### RECORDS SHOWN
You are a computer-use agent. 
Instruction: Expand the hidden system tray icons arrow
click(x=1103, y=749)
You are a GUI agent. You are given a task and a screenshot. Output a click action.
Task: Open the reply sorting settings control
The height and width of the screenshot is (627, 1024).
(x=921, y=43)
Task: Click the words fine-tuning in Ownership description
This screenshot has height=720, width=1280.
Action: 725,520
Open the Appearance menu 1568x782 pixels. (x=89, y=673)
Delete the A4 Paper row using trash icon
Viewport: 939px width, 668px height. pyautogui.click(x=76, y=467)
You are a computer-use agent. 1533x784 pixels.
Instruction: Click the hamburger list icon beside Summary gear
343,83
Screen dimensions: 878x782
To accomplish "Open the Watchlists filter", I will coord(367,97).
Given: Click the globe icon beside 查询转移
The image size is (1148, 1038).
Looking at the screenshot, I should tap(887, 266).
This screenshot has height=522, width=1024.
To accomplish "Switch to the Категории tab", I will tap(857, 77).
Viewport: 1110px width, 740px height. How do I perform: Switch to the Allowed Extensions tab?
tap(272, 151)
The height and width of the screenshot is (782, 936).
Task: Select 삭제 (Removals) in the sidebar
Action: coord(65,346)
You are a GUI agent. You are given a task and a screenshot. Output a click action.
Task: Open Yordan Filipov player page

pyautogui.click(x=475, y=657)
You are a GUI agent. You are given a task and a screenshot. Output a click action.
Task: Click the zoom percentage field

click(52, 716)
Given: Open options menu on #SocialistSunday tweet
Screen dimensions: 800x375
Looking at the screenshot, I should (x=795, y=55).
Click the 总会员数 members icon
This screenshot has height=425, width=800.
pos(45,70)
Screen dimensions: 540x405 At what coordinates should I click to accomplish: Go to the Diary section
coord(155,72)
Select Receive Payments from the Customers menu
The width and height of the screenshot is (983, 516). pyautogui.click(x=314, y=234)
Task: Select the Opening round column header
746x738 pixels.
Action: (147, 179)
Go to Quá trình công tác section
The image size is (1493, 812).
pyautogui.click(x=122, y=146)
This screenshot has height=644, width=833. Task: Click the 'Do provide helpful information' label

### WHAT THIS TASK INVOLVES
Go through the entries and repeat each one exactly.

### ANSWER TO THIS EXERCISE
You are a computer-use agent. 
Instruction: Expand the hidden system tray icons arrow
click(x=1103, y=749)
You are a GUI agent. You are given a task and a screenshot. Output a click action.
Task: Open the reply sorting settings control
The height and width of the screenshot is (627, 1024).
(x=921, y=43)
Task: Click the words fine-tuning in Ownership description
This screenshot has height=720, width=1280.
Action: 725,520
Open the Appearance menu 1568x782 pixels. (x=89, y=673)
Delete the A4 Paper row using trash icon
Viewport: 939px width, 668px height. pyautogui.click(x=76, y=467)
You are a computer-use agent. 1533x784 pixels.
Instruction: Click the hamburger list icon beside Summary gear
343,83
Screen dimensions: 878x782
To accomplish "Open the Watchlists filter", I will coord(367,97).
Given: Click the globe icon beside 查询转移
The image size is (1148, 1038).
Looking at the screenshot, I should tap(887, 266).
This screenshot has height=522, width=1024.
To accomplish "Switch to the Категории tab", I will tap(857, 77).
Viewport: 1110px width, 740px height. How do I perform: Switch to the Allowed Extensions tab?
tap(272, 151)
The height and width of the screenshot is (782, 936).
Task: Select 삭제 (Removals) in the sidebar
Action: coord(65,346)
You are a GUI agent. You are given a task and a screenshot. Output a click action.
Task: Open Yordan Filipov player page

pyautogui.click(x=475, y=657)
You are a GUI agent. You are given a task and a screenshot. Output a click action.
Task: Click the zoom percentage field

click(52, 716)
Given: Open options menu on #SocialistSunday tweet
Screen dimensions: 800x375
Looking at the screenshot, I should (x=795, y=55).
Click the 总会员数 members icon
This screenshot has height=425, width=800.
pos(45,70)
Screen dimensions: 540x405 At what coordinates should I click to accomplish: Go to the Diary section
coord(155,72)
Select Receive Payments from the Customers menu
The width and height of the screenshot is (983, 516). pyautogui.click(x=314, y=234)
Task: Select the Opening round column header
746x738 pixels.
Action: (147, 179)
Go to Quá trình công tác section
The image size is (1493, 812).
pyautogui.click(x=122, y=146)
This screenshot has height=644, width=833. Task: Click the 'Do provide helpful information' label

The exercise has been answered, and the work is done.